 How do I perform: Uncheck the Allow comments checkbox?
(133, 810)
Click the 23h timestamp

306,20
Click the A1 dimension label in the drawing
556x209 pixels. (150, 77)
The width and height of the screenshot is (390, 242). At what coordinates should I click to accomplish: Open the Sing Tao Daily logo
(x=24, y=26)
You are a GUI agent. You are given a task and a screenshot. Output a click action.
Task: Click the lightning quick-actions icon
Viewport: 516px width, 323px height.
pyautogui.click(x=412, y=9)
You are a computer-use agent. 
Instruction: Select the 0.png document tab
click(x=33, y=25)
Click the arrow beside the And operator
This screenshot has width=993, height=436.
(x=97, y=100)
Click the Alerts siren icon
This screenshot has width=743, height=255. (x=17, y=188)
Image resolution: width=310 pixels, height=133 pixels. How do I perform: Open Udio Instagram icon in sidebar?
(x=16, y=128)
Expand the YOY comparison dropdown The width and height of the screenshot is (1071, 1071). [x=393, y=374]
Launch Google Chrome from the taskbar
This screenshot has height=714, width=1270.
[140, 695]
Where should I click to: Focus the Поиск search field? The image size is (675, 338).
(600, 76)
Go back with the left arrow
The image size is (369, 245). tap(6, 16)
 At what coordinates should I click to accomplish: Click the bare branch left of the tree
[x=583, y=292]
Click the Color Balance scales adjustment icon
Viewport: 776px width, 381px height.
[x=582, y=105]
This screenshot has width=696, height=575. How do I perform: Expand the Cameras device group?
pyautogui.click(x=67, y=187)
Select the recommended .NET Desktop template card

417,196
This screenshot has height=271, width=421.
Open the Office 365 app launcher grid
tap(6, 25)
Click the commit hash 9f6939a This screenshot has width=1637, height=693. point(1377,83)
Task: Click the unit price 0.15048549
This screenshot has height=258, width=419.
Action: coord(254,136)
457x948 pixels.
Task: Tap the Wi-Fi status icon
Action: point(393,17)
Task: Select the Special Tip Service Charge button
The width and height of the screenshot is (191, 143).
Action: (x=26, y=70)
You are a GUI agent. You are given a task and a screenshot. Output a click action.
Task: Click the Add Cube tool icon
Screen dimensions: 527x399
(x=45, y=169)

> _Your objective_: From the first entry above to the last, repeat everything exactly.

> _Response area_:
 How do I perform: Uncheck the Allow comments checkbox?
(133, 810)
Click the 23h timestamp

306,20
Click the A1 dimension label in the drawing
556x209 pixels. (150, 77)
The width and height of the screenshot is (390, 242). At what coordinates should I click to accomplish: Open the Sing Tao Daily logo
(x=24, y=26)
You are a GUI agent. You are given a task and a screenshot. Output a click action.
Task: Click the lightning quick-actions icon
Viewport: 516px width, 323px height.
pyautogui.click(x=412, y=9)
You are a computer-use agent. 
Instruction: Select the 0.png document tab
click(x=33, y=25)
Click the arrow beside the And operator
This screenshot has width=993, height=436.
(x=97, y=100)
Click the Alerts siren icon
This screenshot has width=743, height=255. (x=17, y=188)
Image resolution: width=310 pixels, height=133 pixels. How do I perform: Open Udio Instagram icon in sidebar?
(x=16, y=128)
Expand the YOY comparison dropdown The width and height of the screenshot is (1071, 1071). [x=393, y=374]
Launch Google Chrome from the taskbar
This screenshot has height=714, width=1270.
[140, 695]
Where should I click to: Focus the Поиск search field? The image size is (675, 338).
(600, 76)
Go back with the left arrow
The image size is (369, 245). tap(6, 16)
 At what coordinates should I click to accomplish: Click the bare branch left of the tree
[x=583, y=292]
Click the Color Balance scales adjustment icon
Viewport: 776px width, 381px height.
[x=582, y=105]
This screenshot has width=696, height=575. How do I perform: Expand the Cameras device group?
pyautogui.click(x=67, y=187)
Select the recommended .NET Desktop template card

417,196
This screenshot has height=271, width=421.
Open the Office 365 app launcher grid
tap(6, 25)
Click the commit hash 9f6939a This screenshot has width=1637, height=693. point(1377,83)
Task: Click the unit price 0.15048549
This screenshot has height=258, width=419.
Action: coord(254,136)
457x948 pixels.
Task: Tap the Wi-Fi status icon
Action: point(393,17)
Task: Select the Special Tip Service Charge button
The width and height of the screenshot is (191, 143).
Action: (x=26, y=70)
You are a GUI agent. You are given a task and a screenshot. Output a click action.
Task: Click the Add Cube tool icon
Screen dimensions: 527x399
(x=45, y=169)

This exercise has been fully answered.